What is AAFCO? The Association of American Feed Control Officials
How do we choose the best dog food for our canine companions? Certifications and standards can help us gain trust in a manufacturer and choose one over the other. The AAFCO statement on many dog foods tells us that the feed is “complete” and “nutritionally balanced”.
But what does that really mean? And does AAFCO control and enforce that?
Read on to find out.
What Is AAFCO?
The Association of American Feed Control Officials (AAFCO) is an independent nonprofit organisation in the USA. Membership in the organisation is voluntary and the members are mostly officials who are involved with regulations for pet food (and animal feed in general) in their respective states.
The AAFCO is mostly known to the average pet food consumer due to the AAFCO statement, which ought to guarantee adequate nutrient levels in pet food. But the AAFCO guidelines actually cover more than just nutrition. While AAFCO is primarily focused on establishing nutritional standards for pet foods, their guidelines also address other aspects related to pet food regulation. These additional areas include:
Does AAFCO Regulate Pet Food?
It might surprise you to learn that the AAFCO does not enforce its rules on pet food manufacturers. It does not test the foods or perform any kind of audit. However, many states in the US have adopted the AAFCO guidelines as enforceable regulations to which dog food manufacturers must adhere.
Related: How To Choose The Right Dog Food.
Even where they are not legally binding, the AAFCO guidelines are widely followed by the pet food industry. Compliance with AAFCO guidelines is often considered a mark of quality and adherence to industry best practices.
What Does AAFCO Approved Mean?
The AAFCO statement on dog food packaging refers to the essential nutrient profiles determined by the AAFCO. You’ll see it almost always on dog food made in the US, but also often in other countries, simply because it’s the most well known standard. The statement is meant to confirm that the formula in question contains all the essential nutrients for a particular life stage.
The life stages, according to the AAFCO, are Adult Maintenance and Growth and Reproduction (plus a newer additional guideline for large breed dogs).
The AAFCO statement also tells you how the nutritional adequacy was determined. There are two ways to do that - through feeding trials or just through laboratory analysis.
If a feeding trial was successfully done, the AAFCO statement on the back of the food bag will contain the words “Animal feeding tests using AAFCO procedures substantiate that X-Dog-Food provides complete and balanced nutrition”. If only a laboratory test was done to determine the nutrient levels, you will see something along the lines of “X-Dog-Food was formulated to meet the nutritional levels established by the AAFCO” (2).
Does it matter which method was used to prove the nutrient profile of the food? Well, not exactly. The feeding trials are certainly an extra step in the right direction, but they are also not a perfect guarantee.

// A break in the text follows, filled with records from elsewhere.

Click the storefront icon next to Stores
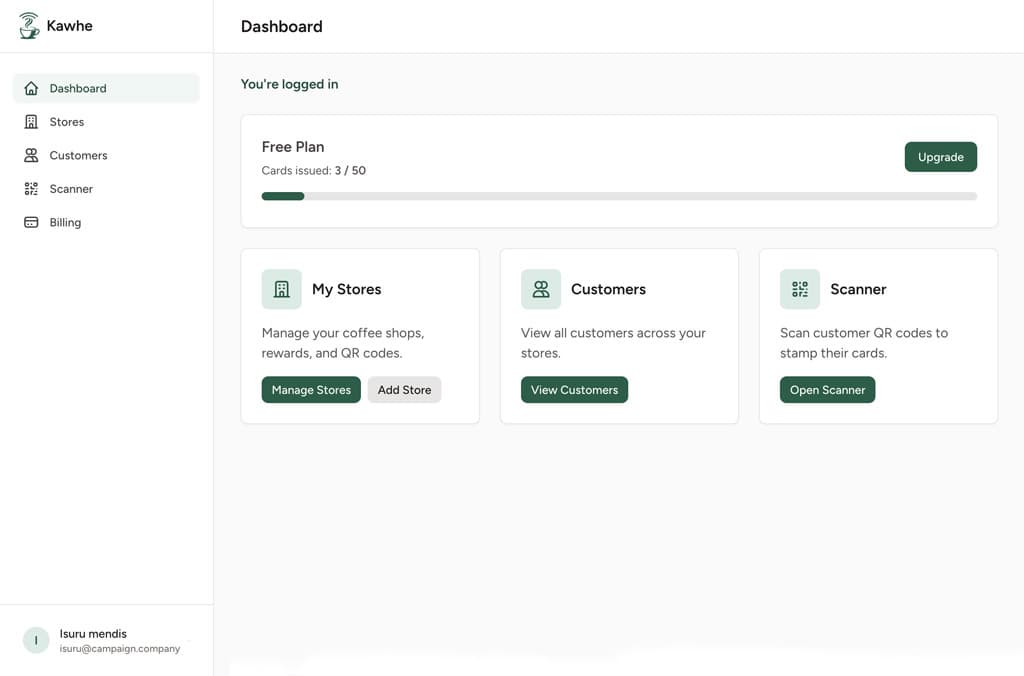 pyautogui.click(x=31, y=121)
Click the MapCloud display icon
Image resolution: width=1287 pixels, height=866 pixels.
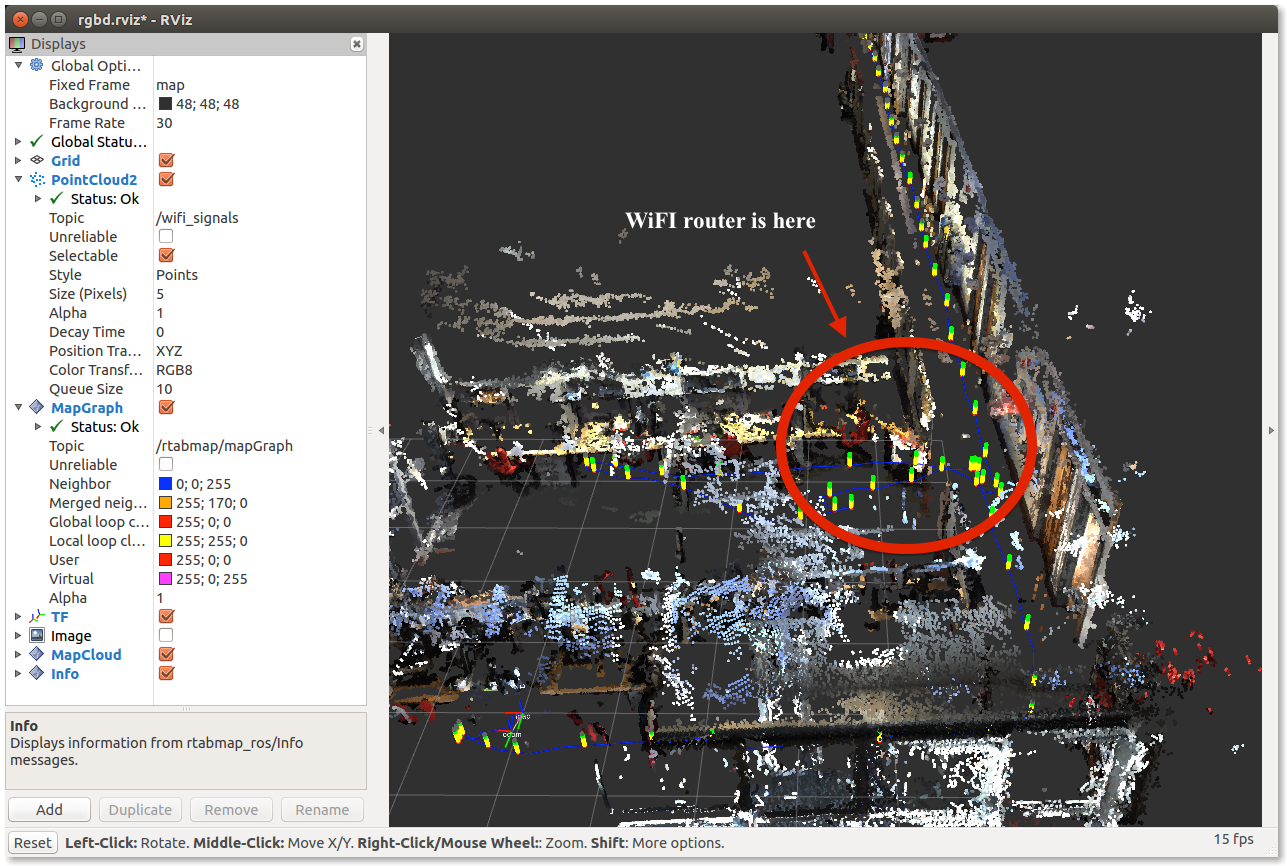(x=37, y=655)
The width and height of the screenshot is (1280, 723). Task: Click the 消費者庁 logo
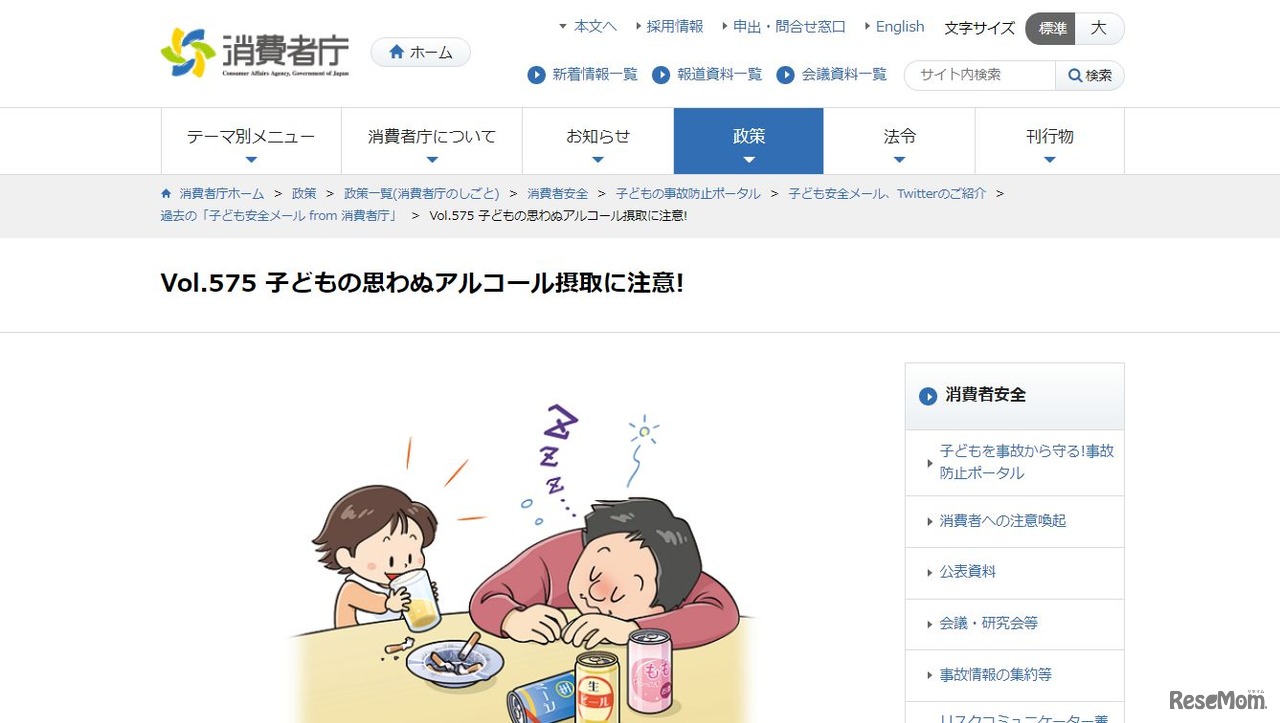(255, 52)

Does Australian Pet Food Have to Be Approved by AAFCO?
The short answer is no. As we mentioned above, even pet food in the USA doesn’t have to be approved by the AAFCO, because that’s simply not what AAFCO does. They create the guidelines, but they do not enforce them. However, most states in the US have chosen to make the AAFCO or another similar guideline a requirement, hence the food actually needs to be approved to meet the AAFCO standards (it is just not approved by AAFCO, but rather independent testing institutions).
In Australia, dog food doesn’t have to conform to any similar regulation, at least for the time being. However, many known dog food brands are members of The Pet Food Industry Association of Australia (PFIAA), which does encourage its members to adhere to the Australian Standard for Manufacturing and marketing of pet food (AS5812-2017) and get certified for doing so.

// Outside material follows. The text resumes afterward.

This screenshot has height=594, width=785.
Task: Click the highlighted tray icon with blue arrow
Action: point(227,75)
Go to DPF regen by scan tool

So, what does all of that have to do with AAFCO? Well, the Australian standard doesn’t have its own nutritional guideline. Instead, it stipulates that it must meet the minimum requirements of the “international nutritional publication (INP)”. The INP can be either the AAFCO Official Publication (used in the USA) or the FEDIAF Nutritional Guidelines (used in Europe).
Related: AAFCO vs PFIAA.
Sounds a bit too complicated? That’s because it is. But, in short, Australian pet food does not need to be approved by the AAFCO, but manufacturers can choose to get the food tested to prove that it meets the standards.

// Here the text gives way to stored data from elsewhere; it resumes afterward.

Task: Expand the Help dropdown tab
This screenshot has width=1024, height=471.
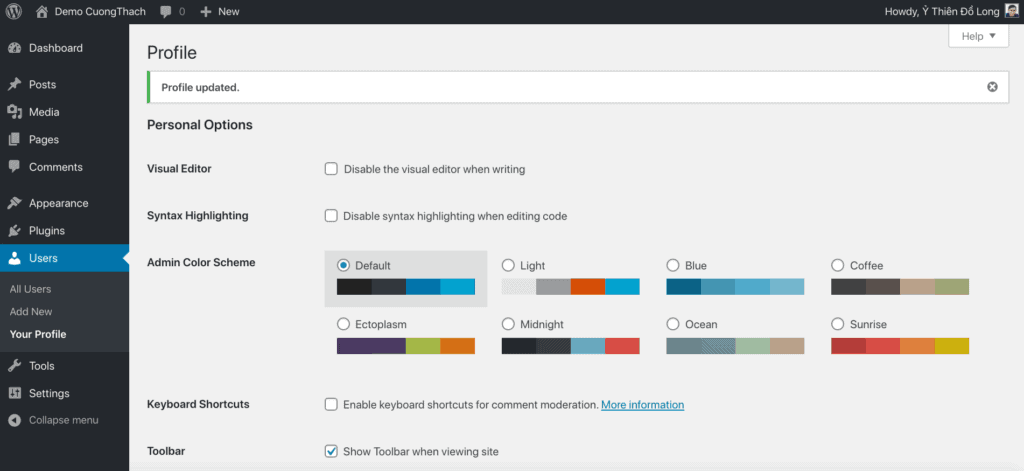Action: [x=979, y=37]
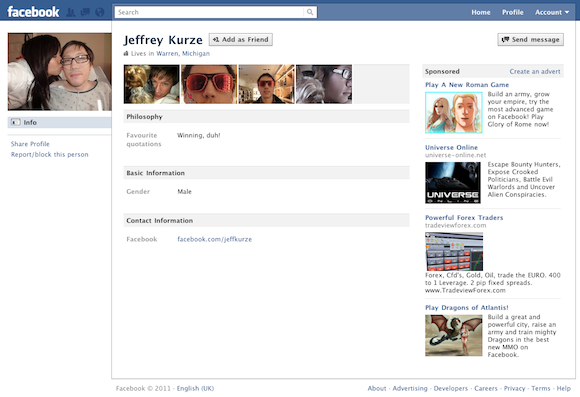Go to Home in top navigation
The height and width of the screenshot is (397, 580).
point(480,13)
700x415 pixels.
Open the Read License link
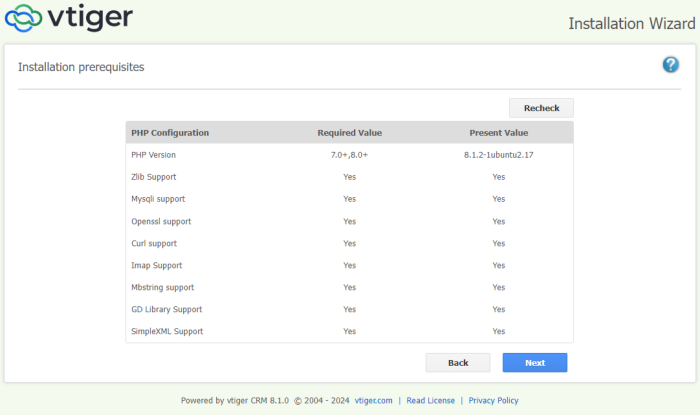(x=430, y=400)
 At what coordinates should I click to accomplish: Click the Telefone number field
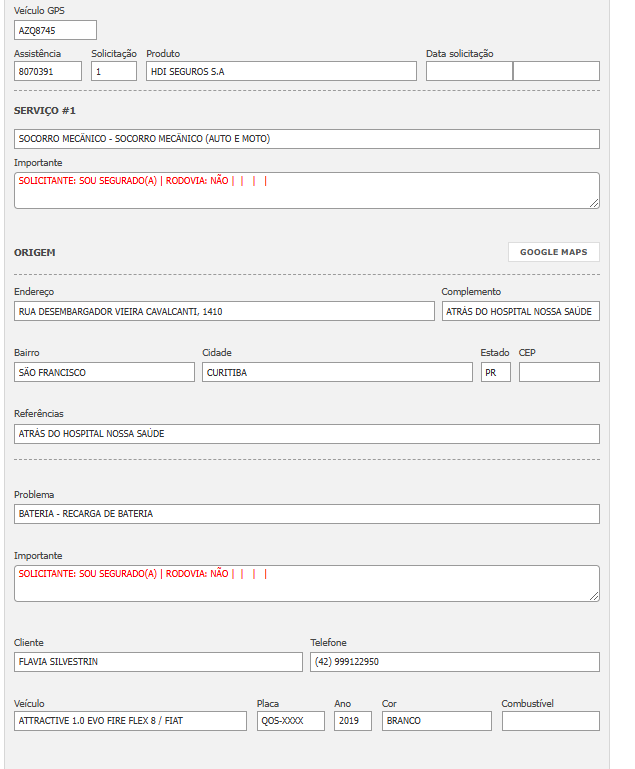(x=454, y=662)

In conclusion, the Association of American Feed Control Officials (AAFCO) plays a significant role in establishing guidelines and standards for pet food regulation in the United States. The AAFCO statement found on pet food packaging indicates that the formula meets the essential nutrient profiles determined by AAFCO for a specific life stage. It also indicates whether the nutritional adequacy was determined through feeding trials or laboratory analysis.
In Australia, the AAFCO statement on pet food is not a requirement, but it is a possibility, and demonstrates that the manufacturer adheres to some form of guideline and test their pet food product to an agreed standard.